Boat Used by Antonio Castro in Hemingway Tournament for Sale Online / Juan Juan Almeida

Juan Juan Almeida, 7 September 2016 — JQQXWC44 is the sale code you type in on the website porlalivre.com to see the boat, model Sea Ray, used on Saturday, June 14, 2014 by the most prominent of Fidel Castro’s offspring, who won the 64th Ernest Hemingway International Marlin Fishing Tournament.

An irresistible lady’s man, baseball and soccer player, fisherman, golf enthusiast and food connoisseur, Antonio Castro Soto del Valle is a physician specializing in orthopedics. But the family’s historical throwback is far removed from the more than two-thousand-year-old legacy left us by the humble carpenter from Galilee.

Castro takes part in a “clinic” (an intensive class) led by the Spanish golfer Miguel Angel Jimenez in Havana.

Not only does anything having to do with this attractive, eccentric fifty-something with the valuable last name trend on social media, it goes viral, leading to a “revolutionary business deal” that generates countless dividends.

The Hemingway tournament had lost its luster until, almost by magic, Tony Castro’s presence in 2014 brought it back into media prominence. Several media outlets publicized and promoted the event and now his name is increasing the boat’s sale price.

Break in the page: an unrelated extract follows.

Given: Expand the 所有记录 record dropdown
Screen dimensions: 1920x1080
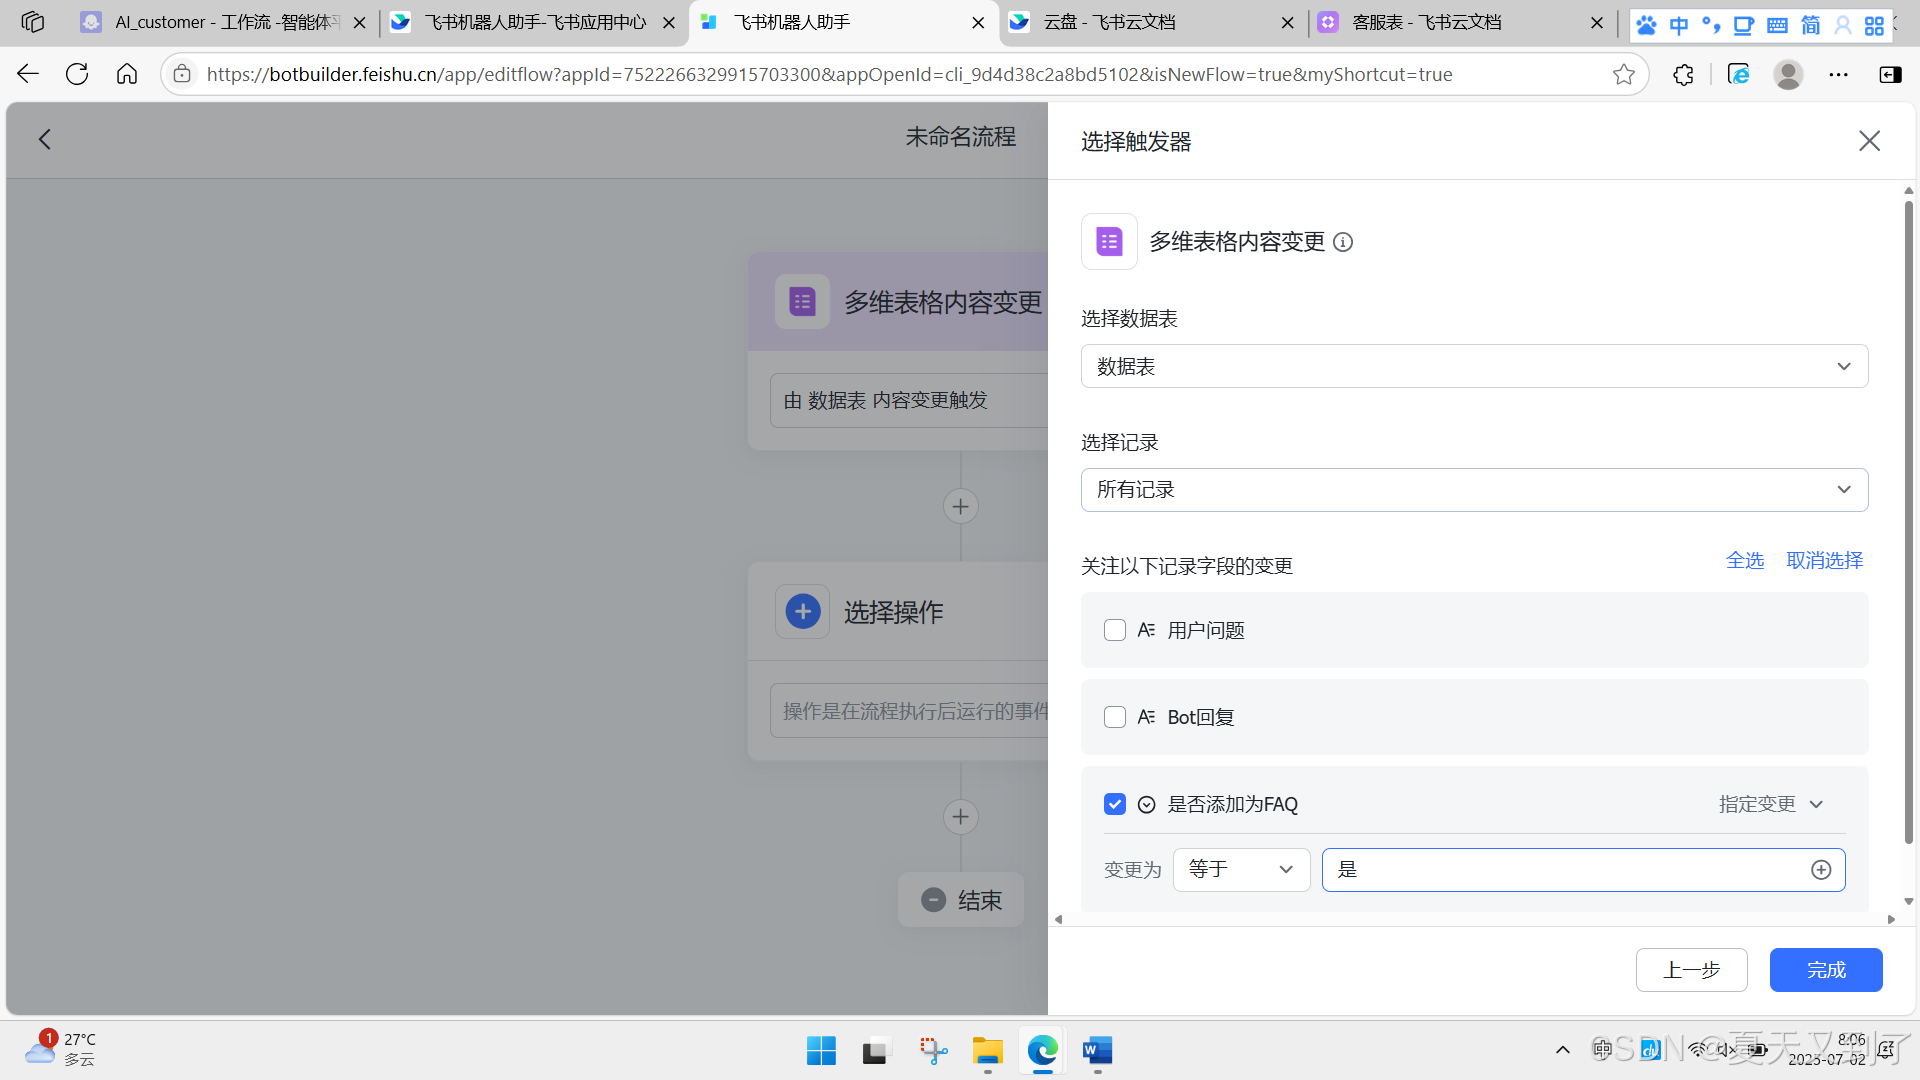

The same thing happened in 2013 when Antonio won golf’s Montecristo Cup, which took place in Varadero. Based on this pattern or business trend, it is therefore likely that we will soon see items from his collection on the market, such as the Titleist golf putters, wedges and/or irons used by this Cuban prince in his golfing victory.

Reprehensible for sure. The Castros have spent more than fifty years isolated and inaccessible, promoting a bogus image of sacrifice, talking about social equality, global justice and world peace, using phrases like “I choose to cast my lot with the earth’s poor.” After all the hypocrisy, Dr. Antonio Castro Soto del Valle has decided to discard the old blueprint and turn his life into a big supermarket, one at which many people want to shop.

“That boat is almost always tied up alongside the Santy sushi restaurant in the Jaimanitas River. It has been there for many years,” says a young recruit at the neighboring coast guard station. “Tony often takes some of this friends out on it. They usually head to Puerto Esperanza.”

He ends the interview after seeing the website’s ad, noting, “We know they are selling it. But I really have no idea if the boat belongs to Santy, to the family that owns the restaurant or to Antonio Castro.”